▸ **What is expected**
Output exactly the lines below, starting with the line that has "Click the chevron" and going on through the line that has "You are a computer-use agent. The image", both included, and no other lines.

▸ **Working data**
--- START ---
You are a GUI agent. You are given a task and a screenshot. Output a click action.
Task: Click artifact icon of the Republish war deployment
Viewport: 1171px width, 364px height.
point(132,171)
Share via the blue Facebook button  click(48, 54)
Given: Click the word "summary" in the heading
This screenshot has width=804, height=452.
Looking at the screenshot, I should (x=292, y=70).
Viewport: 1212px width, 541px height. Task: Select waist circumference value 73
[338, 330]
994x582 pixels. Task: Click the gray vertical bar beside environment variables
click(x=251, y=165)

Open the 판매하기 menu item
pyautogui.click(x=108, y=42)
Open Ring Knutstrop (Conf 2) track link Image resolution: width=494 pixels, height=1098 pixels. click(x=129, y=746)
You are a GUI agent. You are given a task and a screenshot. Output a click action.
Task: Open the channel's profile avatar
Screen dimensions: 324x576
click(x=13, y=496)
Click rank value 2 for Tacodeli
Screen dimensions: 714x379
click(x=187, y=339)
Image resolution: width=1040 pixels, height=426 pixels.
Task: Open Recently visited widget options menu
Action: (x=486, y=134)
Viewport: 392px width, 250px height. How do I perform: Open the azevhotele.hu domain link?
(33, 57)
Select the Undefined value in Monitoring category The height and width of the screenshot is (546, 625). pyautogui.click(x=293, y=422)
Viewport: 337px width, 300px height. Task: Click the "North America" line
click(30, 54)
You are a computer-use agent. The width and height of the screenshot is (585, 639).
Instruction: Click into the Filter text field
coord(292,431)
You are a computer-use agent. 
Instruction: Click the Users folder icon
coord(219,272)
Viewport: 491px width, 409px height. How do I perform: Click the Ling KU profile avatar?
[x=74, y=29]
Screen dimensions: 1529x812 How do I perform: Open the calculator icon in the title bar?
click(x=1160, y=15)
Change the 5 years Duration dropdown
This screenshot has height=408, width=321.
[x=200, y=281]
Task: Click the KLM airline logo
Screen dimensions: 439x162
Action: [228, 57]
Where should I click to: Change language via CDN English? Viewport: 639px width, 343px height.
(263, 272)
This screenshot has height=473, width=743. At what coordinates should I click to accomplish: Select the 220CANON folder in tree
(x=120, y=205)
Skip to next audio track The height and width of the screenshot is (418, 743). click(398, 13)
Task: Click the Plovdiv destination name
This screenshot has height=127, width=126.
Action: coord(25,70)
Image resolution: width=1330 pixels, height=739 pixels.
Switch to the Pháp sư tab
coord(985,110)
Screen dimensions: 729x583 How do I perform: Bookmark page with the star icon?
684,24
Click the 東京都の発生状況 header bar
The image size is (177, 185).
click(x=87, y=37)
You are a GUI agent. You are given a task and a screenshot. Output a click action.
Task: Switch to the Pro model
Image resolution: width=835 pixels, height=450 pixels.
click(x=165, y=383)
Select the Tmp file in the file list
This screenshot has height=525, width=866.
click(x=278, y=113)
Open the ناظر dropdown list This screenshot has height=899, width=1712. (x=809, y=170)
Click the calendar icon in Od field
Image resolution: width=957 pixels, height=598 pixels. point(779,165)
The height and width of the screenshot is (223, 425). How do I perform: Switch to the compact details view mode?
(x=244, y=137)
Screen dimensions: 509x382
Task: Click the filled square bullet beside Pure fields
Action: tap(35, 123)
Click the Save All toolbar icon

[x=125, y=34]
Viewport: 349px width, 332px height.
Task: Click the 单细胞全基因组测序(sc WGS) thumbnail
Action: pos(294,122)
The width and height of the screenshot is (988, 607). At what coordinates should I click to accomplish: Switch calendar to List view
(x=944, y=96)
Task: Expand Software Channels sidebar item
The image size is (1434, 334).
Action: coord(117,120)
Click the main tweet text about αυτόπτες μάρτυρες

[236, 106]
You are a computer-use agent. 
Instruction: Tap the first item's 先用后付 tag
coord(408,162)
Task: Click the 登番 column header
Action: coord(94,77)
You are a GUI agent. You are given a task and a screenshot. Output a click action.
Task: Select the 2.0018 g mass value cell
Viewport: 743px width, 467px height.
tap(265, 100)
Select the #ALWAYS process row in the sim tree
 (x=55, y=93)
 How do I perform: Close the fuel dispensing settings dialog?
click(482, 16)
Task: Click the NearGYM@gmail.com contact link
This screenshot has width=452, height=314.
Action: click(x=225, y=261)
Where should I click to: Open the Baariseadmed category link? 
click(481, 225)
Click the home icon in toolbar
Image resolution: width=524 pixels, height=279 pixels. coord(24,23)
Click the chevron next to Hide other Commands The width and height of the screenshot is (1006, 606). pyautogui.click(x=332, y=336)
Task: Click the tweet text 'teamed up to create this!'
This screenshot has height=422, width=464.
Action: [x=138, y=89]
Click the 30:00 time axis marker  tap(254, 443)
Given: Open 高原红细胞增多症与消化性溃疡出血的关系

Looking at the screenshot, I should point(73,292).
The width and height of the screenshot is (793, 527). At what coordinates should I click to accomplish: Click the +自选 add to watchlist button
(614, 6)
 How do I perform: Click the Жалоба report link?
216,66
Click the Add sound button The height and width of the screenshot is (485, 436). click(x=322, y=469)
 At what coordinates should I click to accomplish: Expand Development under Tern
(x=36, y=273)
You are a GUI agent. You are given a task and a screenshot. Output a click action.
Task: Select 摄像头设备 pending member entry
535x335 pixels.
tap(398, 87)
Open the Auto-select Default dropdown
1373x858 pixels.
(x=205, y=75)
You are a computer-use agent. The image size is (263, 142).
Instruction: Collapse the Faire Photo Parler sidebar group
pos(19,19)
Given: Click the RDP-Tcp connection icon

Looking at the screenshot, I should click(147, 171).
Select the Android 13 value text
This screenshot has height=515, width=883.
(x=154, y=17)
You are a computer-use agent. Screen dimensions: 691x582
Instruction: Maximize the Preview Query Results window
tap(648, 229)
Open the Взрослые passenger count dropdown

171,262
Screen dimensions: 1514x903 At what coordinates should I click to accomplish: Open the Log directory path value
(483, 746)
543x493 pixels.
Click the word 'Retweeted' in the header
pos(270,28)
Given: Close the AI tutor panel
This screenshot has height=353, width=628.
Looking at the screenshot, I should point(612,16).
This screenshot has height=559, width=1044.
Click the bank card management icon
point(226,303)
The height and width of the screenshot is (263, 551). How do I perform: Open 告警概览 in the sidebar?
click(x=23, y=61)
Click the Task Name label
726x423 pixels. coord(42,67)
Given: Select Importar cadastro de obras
--- END ---
▸ **Answer space**
Click the chevron next to Hide other Commands The width and height of the screenshot is (1006, 606). pyautogui.click(x=332, y=336)
Task: Click the tweet text 'teamed up to create this!'
This screenshot has height=422, width=464.
Action: [x=138, y=89]
Click the 30:00 time axis marker  tap(254, 443)
Given: Open 高原红细胞增多症与消化性溃疡出血的关系

Looking at the screenshot, I should point(73,292).
The width and height of the screenshot is (793, 527). At what coordinates should I click to accomplish: Click the +自选 add to watchlist button
(614, 6)
 How do I perform: Click the Жалоба report link?
216,66
Click the Add sound button The height and width of the screenshot is (485, 436). click(x=322, y=469)
 At what coordinates should I click to accomplish: Expand Development under Tern
(x=36, y=273)
You are a GUI agent. You are given a task and a screenshot. Output a click action.
Task: Select 摄像头设备 pending member entry
535x335 pixels.
tap(398, 87)
Open the Auto-select Default dropdown
1373x858 pixels.
(x=205, y=75)
You are a computer-use agent. The image size is (263, 142).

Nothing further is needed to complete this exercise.